··· STORED DATA ···
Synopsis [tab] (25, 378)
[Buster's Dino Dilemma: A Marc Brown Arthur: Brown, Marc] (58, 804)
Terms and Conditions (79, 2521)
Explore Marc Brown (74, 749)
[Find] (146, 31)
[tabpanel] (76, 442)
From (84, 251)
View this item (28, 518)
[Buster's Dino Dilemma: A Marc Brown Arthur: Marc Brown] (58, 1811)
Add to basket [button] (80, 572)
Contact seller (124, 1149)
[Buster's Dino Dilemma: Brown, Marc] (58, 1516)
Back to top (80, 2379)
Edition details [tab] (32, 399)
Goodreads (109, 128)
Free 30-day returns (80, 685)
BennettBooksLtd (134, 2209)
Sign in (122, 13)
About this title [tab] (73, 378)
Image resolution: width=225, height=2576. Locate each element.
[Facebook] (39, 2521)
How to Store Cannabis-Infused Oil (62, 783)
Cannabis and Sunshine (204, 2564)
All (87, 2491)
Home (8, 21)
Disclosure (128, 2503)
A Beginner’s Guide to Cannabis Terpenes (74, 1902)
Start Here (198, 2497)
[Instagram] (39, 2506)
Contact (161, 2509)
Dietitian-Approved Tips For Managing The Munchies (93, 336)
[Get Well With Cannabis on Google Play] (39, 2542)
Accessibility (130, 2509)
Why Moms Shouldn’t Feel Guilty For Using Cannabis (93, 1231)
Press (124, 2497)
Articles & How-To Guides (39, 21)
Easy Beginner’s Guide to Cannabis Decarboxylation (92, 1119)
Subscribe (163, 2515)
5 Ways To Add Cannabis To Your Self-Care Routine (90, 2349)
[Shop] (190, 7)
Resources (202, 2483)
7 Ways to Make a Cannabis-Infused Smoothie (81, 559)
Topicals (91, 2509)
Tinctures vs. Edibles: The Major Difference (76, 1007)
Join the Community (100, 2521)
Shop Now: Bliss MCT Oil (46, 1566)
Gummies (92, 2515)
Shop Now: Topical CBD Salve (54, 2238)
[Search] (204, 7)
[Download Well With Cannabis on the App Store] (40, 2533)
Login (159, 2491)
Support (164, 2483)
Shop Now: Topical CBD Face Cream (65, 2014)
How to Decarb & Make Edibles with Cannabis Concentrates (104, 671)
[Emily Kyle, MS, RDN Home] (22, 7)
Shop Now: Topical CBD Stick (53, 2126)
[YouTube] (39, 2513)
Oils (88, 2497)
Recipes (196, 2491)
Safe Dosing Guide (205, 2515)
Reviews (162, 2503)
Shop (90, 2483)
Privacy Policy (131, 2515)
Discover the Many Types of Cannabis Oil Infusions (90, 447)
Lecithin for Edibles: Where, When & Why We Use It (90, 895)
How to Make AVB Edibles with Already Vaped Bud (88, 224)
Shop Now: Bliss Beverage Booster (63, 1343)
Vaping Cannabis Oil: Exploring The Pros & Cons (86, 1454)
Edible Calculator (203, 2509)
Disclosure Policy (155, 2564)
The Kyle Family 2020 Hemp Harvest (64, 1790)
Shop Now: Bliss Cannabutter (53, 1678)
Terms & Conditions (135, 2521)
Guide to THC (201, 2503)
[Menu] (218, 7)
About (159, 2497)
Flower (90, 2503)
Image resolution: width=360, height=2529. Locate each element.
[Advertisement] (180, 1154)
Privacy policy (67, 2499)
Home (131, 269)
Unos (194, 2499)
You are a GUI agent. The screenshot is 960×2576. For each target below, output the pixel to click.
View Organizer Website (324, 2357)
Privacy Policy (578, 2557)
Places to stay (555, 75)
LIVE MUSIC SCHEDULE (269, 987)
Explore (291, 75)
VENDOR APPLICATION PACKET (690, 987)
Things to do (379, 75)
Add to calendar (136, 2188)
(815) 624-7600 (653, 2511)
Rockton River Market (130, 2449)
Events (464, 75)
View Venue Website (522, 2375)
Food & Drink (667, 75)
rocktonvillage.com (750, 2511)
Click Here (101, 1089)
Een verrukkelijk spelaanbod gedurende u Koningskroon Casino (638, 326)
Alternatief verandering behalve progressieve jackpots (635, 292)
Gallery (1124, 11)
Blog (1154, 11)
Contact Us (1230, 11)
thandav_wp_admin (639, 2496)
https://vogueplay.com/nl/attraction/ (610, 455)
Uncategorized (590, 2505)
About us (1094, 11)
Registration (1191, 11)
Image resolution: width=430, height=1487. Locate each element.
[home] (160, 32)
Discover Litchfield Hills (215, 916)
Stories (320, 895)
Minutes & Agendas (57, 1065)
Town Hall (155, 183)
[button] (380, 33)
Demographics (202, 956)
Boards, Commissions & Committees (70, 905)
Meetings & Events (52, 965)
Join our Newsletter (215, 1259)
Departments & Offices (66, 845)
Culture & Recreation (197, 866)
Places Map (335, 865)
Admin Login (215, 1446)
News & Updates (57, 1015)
···
### REQUIRED ACTION
Transcribe the data. Leave every line exactly as it is.

### EXPECTED OUTPUT
Synopsis [tab] (25, 378)
[Buster's Dino Dilemma: A Marc Brown Arthur: Brown, Marc] (58, 804)
Terms and Conditions (79, 2521)
Explore Marc Brown (74, 749)
[Find] (146, 31)
[tabpanel] (76, 442)
From (84, 251)
View this item (28, 518)
[Buster's Dino Dilemma: A Marc Brown Arthur: Marc Brown] (58, 1811)
Add to basket [button] (80, 572)
Contact seller (124, 1149)
[Buster's Dino Dilemma: Brown, Marc] (58, 1516)
Back to top (80, 2379)
Edition details [tab] (32, 399)
Goodreads (109, 128)
Free 30-day returns (80, 685)
BennettBooksLtd (134, 2209)
Sign in (122, 13)
About this title [tab] (73, 378)
Image resolution: width=225, height=2576. Locate each element.
[Facebook] (39, 2521)
How to Store Cannabis-Infused Oil (62, 783)
Cannabis and Sunshine (204, 2564)
All (87, 2491)
Home (8, 21)
Disclosure (128, 2503)
A Beginner’s Guide to Cannabis Terpenes (74, 1902)
Start Here (198, 2497)
[Instagram] (39, 2506)
Contact (161, 2509)
Dietitian-Approved Tips For Managing The Munchies (93, 336)
[Get Well With Cannabis on Google Play] (39, 2542)
Accessibility (130, 2509)
Why Moms Shouldn’t Feel Guilty For Using Cannabis (93, 1231)
Press (124, 2497)
Articles & How-To Guides (39, 21)
Easy Beginner’s Guide to Cannabis Decarboxylation (92, 1119)
Subscribe (163, 2515)
5 Ways To Add Cannabis To Your Self-Care Routine (90, 2349)
[Shop] (190, 7)
Resources (202, 2483)
7 Ways to Make a Cannabis-Infused Smoothie (81, 559)
Topicals (91, 2509)
Tinctures vs. Edibles: The Major Difference (76, 1007)
Join the Community (100, 2521)
Shop Now: Bliss MCT Oil (46, 1566)
Gummies (92, 2515)
Shop Now: Topical CBD Salve (54, 2238)
[Search] (204, 7)
[Download Well With Cannabis on the App Store] (40, 2533)
Login (159, 2491)
Support (164, 2483)
Shop Now: Topical CBD Face Cream (65, 2014)
How to Decarb & Make Edibles with Cannabis Concentrates (104, 671)
[Emily Kyle, MS, RDN Home] (22, 7)
Shop Now: Topical CBD Stick (53, 2126)
[YouTube] (39, 2513)
Oils (88, 2497)
Recipes (196, 2491)
Safe Dosing Guide (205, 2515)
Reviews (162, 2503)
Shop (90, 2483)
Privacy Policy (131, 2515)
Discover the Many Types of Cannabis Oil Infusions (90, 447)
Lecithin for Edibles: Where, When & Why We Use It (90, 895)
How to Make AVB Edibles with Already Vaped Bud (88, 224)
Shop Now: Bliss Beverage Booster (63, 1343)
Vaping Cannabis Oil: Exploring The Pros & Cons (86, 1454)
Edible Calculator (203, 2509)
Disclosure Policy (155, 2564)
The Kyle Family 2020 Hemp Harvest (64, 1790)
Shop Now: Bliss Cannabutter (53, 1678)
Terms & Conditions (135, 2521)
Guide to THC (201, 2503)
[Menu] (218, 7)
About (159, 2497)
Flower (90, 2503)
Image resolution: width=360, height=2529. Locate each element.
[Advertisement] (180, 1154)
Privacy policy (67, 2499)
Home (131, 269)
Unos (194, 2499)
You are a GUI agent. The screenshot is 960×2576. For each target below, output the pixel to click.
View Organizer Website (324, 2357)
Privacy Policy (578, 2557)
Places to stay (555, 75)
LIVE MUSIC SCHEDULE (269, 987)
Explore (291, 75)
VENDOR APPLICATION PACKET (690, 987)
Things to do (379, 75)
Add to calendar (136, 2188)
(815) 624-7600 (653, 2511)
Rockton River Market (130, 2449)
Events (464, 75)
View Venue Website (522, 2375)
Food & Drink (667, 75)
rocktonvillage.com (750, 2511)
Click Here (101, 1089)
Een verrukkelijk spelaanbod gedurende u Koningskroon Casino (638, 326)
Alternatief verandering behalve progressieve jackpots (635, 292)
Gallery (1124, 11)
Blog (1154, 11)
Contact Us (1230, 11)
thandav_wp_admin (639, 2496)
https://vogueplay.com/nl/attraction/ (610, 455)
Uncategorized (590, 2505)
About us (1094, 11)
Registration (1191, 11)
Image resolution: width=430, height=1487. Locate each element.
[home] (160, 32)
Discover Litchfield Hills (215, 916)
Stories (320, 895)
Minutes & Agendas (57, 1065)
Town Hall (155, 183)
[button] (380, 33)
Demographics (202, 956)
Boards, Commissions & Committees (70, 905)
Meetings & Events (52, 965)
Join our Newsletter (215, 1259)
Departments & Offices (66, 845)
Culture & Recreation (197, 866)
Places Map (335, 865)
Admin Login (215, 1446)
News & Updates (57, 1015)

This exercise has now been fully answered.